La respuesta en los últimos veinticinco años ha sido la misma: los prejubilados inmersos en procesos de despido colectivos con acuerdos en los que las indemnizaciones, los convenios especiales con la Seguridad Social y el abono de las prestaciones y subsidios se encadenan para componer unas condiciones más ventajosas que las de un despido ordinario. Siempre, claro está, a cambio de que el trabajador no vuelva al mercado laboral. Es decir, a buscar trabajo.

Estos esquemas son muy complejos y combinan todo tipo de elementos, pero las cotizaciones del SEPE juegan un papel fundamental. Más incluso que el propio importe de la prestación, ya que permiten mantener el derecho a una pensión más elevada en los últimos años en los que el afectado por el despido ya no vuelve a trabajar. De hecho, se da la paradoja de que cuando estos 'prejubilados' forzosos acceden a la jubilación propiamente dicha perciben unas pensiones más altas, de media, que las de los jubilados ordinarios, lo cual se convierte en un desincentivo adicional para estas personas a la hora de buscar trabajo.

¿Aval a la cultura de la 'prejubilación'?

Este modelo, iniciado en la reconversión industrial de los años 90, fue aprovechado en los lustros siguientes por muchas empresas que planteaban ajustes de plantilla de trabajadores con mayor edad (y con mayores sueldos), como el sonado ejemplo de Telefónica. Pero la coincidencia de la Gran Recesión y la reestructuración bancaria marcó un hito para lo que el ex ministro de Trabajo socialista Celestino Corbacho llamó la "cultura de la prejubilación".

Sin embargo, las condiciones de estos acuerdos también empeoraron, hasta el punto de que dejaron de ser rentables para muchas empresas (salvo las de mayor tamaño). Y se llegó a una situación en la que muchos parados mayores de 52 años se veían atrapados en esta "cultura" sin gozar de ninguna de sus ventajas y obligados a vivir solo con los 480 euros.
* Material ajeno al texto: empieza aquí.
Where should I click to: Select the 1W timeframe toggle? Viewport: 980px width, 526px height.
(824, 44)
Este es el colectivo en el que Podemos puso el foco a la hora de argumentar su rechazo a la norma.

La formación morada sostiene que castigar al desempleado y reducir sus futuras pensiones no impide que las 'prejubilaciones' sigan expulsando del mercado laboral a los mayores de 52 años. Un ejemplo vuelve a ser Telefónica, que ha presentado un plan de despido colectivo que pivota de nuevo sobre los trabajadores seniors, pactado además con los sindicatos. Pero no es el único.

De hecho, los líderes de UGT y CCOO, Pepe Álvarez y Unai Sordo, muy críticos con las prácticas "edadistas" en el mercado laboral, defienden esta fórmula como la "menos traumática" y apunta a que en sectores como el tecnológico es clave para garantizar el relevo generacional, sobre todo en un escenario marcado por la irrupción de la inteligencia artificial.
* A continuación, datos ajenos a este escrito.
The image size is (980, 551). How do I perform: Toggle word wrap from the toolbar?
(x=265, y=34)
Un argumento que incluso el Banco de España ha cuestionado rotundamente en su último informe anual, sobre todo en un momento en el que el envejecimiento de la mano de obra mira hacia los trabajadores seniors, tradicionalmente expulsados del mercado laboral.

El problema es que el recorte del subsidio de mayores de 52 años que planteó Díaz no se acompañaba de medidas adecuadas para fomentar la empleabilidad mediante un impulso claro a las políticas activas de empleo, una de las grandes asignaturas pendientes de nuestro país.